Leadership Network research noted the number of multisite churches increased to more than 5,000 by 2012. I have coined this strategic approach “horizontal growth.” The church is expanding beyond a single site (vertical growth) to more than one site.
The multisite movement is not a fad. It is indeed a movement in many ways. Thousands and thousands of churches have moved in this direction around the world. Not everyone likes or embraces the multisite movement; but it is hard for anyone to deny its growth and paradigmatic impact.
I will add to this conversation with six updates about the movement. Some are obvious; some may not be quite as evident.
1. All indicators point to continued growth of the multisite movement. I do not have firm updates on the number of these churches, but I would not be surprised if it is close to 10,000 in North America.
2. The movement is moving from the early adopter stage to the mid-adopter stage. I estimate the percentage of American congregations moving to multisite is close to three percent. This number is a significant level pointing toward a breakout of many more churches.
3. Recent decisions by some churches to revert back to a single site are not indications the movement is slowing.

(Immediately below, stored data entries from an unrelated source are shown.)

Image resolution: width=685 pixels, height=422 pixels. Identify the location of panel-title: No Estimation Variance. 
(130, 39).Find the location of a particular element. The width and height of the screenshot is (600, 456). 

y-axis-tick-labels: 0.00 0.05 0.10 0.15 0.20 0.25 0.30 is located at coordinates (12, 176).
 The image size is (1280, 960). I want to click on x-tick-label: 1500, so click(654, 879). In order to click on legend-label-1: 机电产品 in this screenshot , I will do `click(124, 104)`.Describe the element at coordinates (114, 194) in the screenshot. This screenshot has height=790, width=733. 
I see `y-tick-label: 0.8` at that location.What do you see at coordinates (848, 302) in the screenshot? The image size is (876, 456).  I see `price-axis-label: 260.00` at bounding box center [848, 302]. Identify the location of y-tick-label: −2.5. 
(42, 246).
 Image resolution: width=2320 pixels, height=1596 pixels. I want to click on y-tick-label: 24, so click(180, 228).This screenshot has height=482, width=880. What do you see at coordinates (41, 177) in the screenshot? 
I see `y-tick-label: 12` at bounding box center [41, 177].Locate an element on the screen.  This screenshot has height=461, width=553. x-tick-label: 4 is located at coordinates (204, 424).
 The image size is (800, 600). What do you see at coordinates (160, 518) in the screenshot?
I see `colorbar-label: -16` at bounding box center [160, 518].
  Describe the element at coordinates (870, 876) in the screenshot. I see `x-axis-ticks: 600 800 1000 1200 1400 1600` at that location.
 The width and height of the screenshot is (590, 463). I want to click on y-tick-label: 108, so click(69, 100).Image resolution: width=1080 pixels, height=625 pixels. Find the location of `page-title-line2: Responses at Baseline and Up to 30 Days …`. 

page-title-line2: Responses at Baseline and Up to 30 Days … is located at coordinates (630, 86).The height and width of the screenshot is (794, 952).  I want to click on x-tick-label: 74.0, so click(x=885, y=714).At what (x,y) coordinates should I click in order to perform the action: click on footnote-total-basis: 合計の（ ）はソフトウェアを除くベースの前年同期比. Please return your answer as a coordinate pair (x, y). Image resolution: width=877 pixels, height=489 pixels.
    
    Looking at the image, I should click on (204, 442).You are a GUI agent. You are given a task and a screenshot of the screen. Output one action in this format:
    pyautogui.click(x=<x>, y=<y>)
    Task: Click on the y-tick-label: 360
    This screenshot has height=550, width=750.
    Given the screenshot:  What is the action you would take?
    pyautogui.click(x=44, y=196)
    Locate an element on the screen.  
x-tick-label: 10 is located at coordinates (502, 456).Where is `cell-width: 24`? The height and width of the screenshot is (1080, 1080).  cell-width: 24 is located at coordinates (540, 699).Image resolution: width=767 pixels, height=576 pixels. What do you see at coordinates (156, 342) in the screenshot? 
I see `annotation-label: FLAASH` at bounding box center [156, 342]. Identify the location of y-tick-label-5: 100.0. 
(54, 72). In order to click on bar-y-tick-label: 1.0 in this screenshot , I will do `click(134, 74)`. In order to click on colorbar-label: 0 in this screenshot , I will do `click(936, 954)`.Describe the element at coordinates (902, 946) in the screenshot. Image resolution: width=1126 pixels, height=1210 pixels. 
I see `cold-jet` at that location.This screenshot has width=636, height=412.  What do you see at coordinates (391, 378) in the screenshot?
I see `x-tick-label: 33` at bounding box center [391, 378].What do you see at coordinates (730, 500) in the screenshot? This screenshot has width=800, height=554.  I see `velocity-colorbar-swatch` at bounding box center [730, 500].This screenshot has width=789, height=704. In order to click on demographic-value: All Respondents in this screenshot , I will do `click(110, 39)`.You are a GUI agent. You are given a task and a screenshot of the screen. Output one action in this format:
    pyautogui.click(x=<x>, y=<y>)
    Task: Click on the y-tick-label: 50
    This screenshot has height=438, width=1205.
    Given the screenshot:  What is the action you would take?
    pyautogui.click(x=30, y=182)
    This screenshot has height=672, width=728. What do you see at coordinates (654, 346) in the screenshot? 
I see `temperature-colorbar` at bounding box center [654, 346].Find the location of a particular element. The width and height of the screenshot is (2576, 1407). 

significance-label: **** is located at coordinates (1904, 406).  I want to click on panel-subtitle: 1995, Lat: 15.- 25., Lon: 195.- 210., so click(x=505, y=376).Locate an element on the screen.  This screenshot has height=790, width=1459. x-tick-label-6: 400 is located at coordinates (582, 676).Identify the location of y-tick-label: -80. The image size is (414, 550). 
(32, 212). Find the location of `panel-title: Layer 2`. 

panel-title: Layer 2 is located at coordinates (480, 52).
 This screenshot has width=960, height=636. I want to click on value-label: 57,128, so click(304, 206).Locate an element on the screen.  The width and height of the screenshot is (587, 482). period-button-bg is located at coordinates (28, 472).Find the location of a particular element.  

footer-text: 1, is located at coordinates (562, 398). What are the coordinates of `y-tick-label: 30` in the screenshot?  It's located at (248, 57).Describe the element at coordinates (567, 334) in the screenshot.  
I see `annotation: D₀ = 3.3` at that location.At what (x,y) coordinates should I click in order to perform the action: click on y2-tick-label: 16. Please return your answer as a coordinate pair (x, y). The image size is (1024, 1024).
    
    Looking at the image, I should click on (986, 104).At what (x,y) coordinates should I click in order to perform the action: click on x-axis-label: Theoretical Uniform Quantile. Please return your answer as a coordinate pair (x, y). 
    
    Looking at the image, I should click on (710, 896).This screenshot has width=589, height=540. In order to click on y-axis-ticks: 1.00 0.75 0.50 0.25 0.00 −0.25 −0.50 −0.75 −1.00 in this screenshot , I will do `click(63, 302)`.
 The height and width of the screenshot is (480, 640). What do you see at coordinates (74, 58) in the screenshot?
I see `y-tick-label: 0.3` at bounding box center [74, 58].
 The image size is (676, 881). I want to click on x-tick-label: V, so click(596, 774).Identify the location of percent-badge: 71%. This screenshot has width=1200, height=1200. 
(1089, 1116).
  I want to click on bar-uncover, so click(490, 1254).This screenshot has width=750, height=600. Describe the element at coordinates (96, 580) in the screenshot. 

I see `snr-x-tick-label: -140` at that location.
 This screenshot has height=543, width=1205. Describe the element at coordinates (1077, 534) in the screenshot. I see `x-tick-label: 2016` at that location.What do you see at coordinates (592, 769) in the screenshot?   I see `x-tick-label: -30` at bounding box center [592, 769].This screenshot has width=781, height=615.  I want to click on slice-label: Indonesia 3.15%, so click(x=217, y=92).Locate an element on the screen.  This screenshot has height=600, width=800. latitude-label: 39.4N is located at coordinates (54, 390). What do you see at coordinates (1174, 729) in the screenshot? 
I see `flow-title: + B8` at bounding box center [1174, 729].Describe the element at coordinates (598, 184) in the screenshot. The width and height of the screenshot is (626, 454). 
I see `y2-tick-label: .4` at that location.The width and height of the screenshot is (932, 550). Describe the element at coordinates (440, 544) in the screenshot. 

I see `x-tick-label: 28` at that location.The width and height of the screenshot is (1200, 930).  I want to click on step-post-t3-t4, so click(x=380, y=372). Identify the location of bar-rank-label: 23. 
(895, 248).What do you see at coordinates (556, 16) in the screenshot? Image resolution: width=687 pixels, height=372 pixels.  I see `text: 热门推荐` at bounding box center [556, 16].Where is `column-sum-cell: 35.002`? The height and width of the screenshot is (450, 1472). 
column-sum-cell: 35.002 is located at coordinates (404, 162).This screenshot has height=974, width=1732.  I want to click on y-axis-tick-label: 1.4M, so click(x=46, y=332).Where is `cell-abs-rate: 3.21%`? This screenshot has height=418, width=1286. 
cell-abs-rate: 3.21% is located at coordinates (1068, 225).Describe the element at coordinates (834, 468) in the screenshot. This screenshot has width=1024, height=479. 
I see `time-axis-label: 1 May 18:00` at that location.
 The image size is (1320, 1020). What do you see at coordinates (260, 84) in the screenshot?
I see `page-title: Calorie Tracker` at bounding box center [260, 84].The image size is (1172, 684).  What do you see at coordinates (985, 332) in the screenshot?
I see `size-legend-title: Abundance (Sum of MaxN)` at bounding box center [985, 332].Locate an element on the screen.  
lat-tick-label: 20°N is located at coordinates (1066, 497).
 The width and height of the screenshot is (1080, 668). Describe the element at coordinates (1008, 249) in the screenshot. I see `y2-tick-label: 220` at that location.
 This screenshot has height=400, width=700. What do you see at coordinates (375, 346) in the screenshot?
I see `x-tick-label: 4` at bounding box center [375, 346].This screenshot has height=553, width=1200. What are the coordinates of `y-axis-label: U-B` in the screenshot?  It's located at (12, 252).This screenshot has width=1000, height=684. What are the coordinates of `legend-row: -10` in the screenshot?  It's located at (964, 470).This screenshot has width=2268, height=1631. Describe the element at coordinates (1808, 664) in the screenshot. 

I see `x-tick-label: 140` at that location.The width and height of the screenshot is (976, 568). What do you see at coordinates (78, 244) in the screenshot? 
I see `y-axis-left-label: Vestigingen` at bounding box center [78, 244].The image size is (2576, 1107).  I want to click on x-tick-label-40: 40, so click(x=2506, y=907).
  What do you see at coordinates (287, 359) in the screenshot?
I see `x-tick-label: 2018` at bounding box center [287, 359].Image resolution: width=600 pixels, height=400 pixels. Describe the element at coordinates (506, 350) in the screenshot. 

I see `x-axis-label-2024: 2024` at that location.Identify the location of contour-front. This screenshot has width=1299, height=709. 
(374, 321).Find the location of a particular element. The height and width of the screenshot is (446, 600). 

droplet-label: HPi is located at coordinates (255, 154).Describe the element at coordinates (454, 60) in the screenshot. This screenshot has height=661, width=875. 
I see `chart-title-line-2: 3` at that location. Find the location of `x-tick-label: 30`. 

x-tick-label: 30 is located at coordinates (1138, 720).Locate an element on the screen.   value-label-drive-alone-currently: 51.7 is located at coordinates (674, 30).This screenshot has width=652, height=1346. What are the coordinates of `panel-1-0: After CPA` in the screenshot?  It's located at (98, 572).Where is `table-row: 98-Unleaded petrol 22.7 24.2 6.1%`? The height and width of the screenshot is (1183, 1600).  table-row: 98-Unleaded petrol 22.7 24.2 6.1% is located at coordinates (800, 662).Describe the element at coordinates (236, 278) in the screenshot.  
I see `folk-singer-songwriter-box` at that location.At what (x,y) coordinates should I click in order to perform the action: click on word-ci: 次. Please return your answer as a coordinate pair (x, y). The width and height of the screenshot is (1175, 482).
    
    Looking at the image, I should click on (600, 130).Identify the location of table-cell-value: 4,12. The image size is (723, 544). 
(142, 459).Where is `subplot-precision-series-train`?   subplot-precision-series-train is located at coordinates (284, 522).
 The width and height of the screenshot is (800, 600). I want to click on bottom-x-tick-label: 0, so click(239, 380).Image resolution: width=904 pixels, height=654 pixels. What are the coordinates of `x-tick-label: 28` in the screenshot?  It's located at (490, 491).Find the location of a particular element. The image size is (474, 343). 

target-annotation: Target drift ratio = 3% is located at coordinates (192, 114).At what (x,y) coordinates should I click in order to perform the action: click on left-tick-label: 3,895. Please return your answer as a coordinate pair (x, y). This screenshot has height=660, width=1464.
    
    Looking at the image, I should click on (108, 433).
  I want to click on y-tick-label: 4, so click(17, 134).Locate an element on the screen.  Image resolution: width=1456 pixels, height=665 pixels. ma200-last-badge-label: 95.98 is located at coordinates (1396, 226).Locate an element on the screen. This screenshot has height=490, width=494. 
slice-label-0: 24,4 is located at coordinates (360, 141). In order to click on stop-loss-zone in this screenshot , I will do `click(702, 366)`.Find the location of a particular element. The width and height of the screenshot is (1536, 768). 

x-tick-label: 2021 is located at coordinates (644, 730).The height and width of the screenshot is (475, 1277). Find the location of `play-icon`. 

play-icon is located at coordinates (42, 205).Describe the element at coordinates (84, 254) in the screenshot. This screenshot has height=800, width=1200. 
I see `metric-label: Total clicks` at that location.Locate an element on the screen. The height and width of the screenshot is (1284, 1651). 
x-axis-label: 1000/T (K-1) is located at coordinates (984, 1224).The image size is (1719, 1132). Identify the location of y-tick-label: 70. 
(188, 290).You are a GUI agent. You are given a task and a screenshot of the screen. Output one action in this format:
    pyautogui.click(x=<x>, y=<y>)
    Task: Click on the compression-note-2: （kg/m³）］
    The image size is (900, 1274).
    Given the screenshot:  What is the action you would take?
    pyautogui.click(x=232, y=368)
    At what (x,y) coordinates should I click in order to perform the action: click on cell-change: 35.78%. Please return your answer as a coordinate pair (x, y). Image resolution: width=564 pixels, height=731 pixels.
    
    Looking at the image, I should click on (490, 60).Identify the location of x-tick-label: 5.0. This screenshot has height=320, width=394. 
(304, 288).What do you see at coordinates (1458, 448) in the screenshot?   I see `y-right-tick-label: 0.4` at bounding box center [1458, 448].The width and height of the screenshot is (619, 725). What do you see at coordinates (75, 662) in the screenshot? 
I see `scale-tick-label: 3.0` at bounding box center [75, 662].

Recent decisions by a few churches to revert from multisite to single site are not indicators of a reversal of the trends. The Village Church in Texas and Mecklenburg Community Church in Charlotte are two well-known churches making news with their decisions. The leadership of both churches have stated good reasons for their decisions. With the sheer numbers of multisite churches today, you can expect occasional decisions to move back to single site.
4. The internet church and the multisite church are moving toward some type of convergence. We are watching both trends carefully. Though I am not certain exactly what shape it will take, there is definitely something moving in this direction.
5. The church replanting movement will continue to be a powerful fuel for the multisite movement. Most church replants are led by another congregation. When the acquiring congregation adopts another church, replanting and multisite take place simultaneously.
6. Multisite churches will continue to develop specialized focuses. Family Church in West Palm Beach and other locations, for example, focuses on neighborhood churches led largely by marketplace pastors and staff.
This movement is not slowing down. To the contrary, it is a movement where the fastest growth is just about to break out as it moves from the early adopter stage to the mid-adopter stage.